Kim Jong-un blasts delays in North Korean economic projects
- Published
North Korean leader Kim Jong-un has launched an unusual barrage of criticism at officials over delays in completing economic projects.
The country's leaders usually praise officials during factory visits.
But this time state media said he was "speechless" a power plant was only 70% complete and "appalled" by hot-spring bathtubs "dirtier than fish tanks".
Pyongyang has long pushed for economic progress as the secondary aim alongside developing nuclear arms.
Mr Kim's latest inspection tour took him to four sites in North Hamgyong province, bordering China.
At Orangchon power station, he complained that only 70% of the facility had been completed, 17 years after construction began.
At a hotel in the city of Yombunjin, he noted that six years into the construction project, plastering was still not finished.

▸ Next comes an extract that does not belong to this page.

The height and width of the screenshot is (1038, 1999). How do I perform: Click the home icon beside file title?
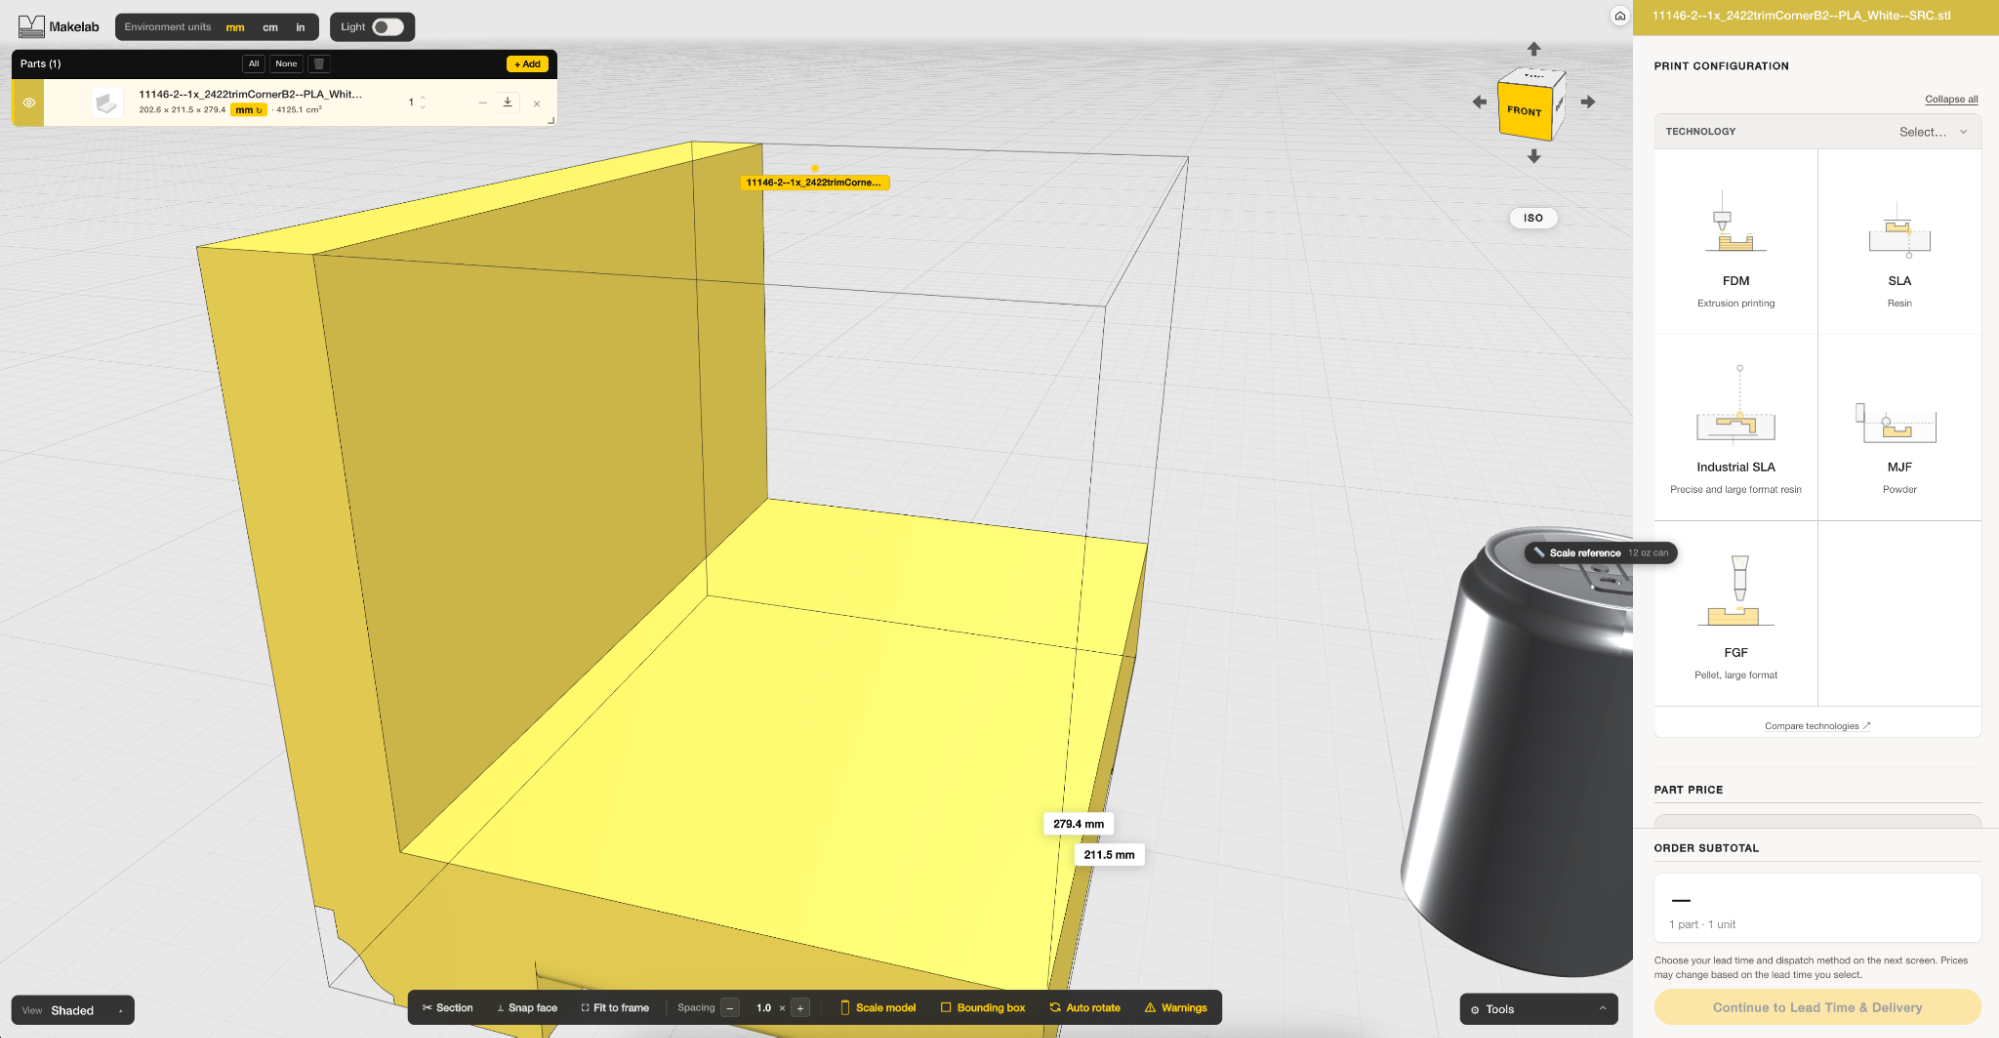pyautogui.click(x=1620, y=16)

Visiting the Onpho holiday resort, he pointed out bathtubs that were "dirty, gloomy and unsanitary", state-run KCNA news agency reported.
After visiting a bag factory, he said the provincial party committee was "working in a perfunctory manner".
Shifting the blame
Laura Bicker, South Korea correspondent
What we appear to be seeing is a leader eager to project the image of an economic reformer both at home and abroad.
Kim Jong-un made a promise to his people when he took power in 2011. He told them living standards would improve and that he would implement reforms to build the economy alongside making his country a nuclear power.
Now that he's declared the nuclear programme complete, he is trying to show North Koreans that he's making good on his economic pledge. He is also shifting any blame for the failure to complete the projects on to local party officials, rather than his leadership.
He appears keen for foreign media to see this too. North Korea has been trying to brush away suggestions that it has no intention to denuclearise. There has been very little progress on disarmament since Mr Kim met Donald Trump in Singapore.
This latest very colourful and public incident allows Mr Kim to argue that his focus is very much on the economy - not on building nuclear weapons.
North Korea's domestic newspaper Rodong Sinmun devoted a whole nine pages to the story.
"Normally such things are not done in the open press which, in the overwhelming majority of cases, maintains the image of the DPRK [North Korea] as a perfect country," analyst Fyodor Tertitskiy of NK News told the BBC.
There was no escape for the officials involved later in the day either, with state television's main evening news extended from its usual 20 minutes to a full hour to accommodate reports on Mr Kim's inspection visits and his fury at performance.
Senior news reader Ri Chun-hee was among Central TV's team of four announcers who took turns to read KCNA scripts saying that officials had "no revolutionary spirit", the strongest words aimed at senior officials on national media since weather forecasters were publicly chided for their poor performance in 2014.
In a move perhaps designed to heap shame on the officials, the hour before the main news had carried a compilation of Mr Kim's successful inspection tours over previous years.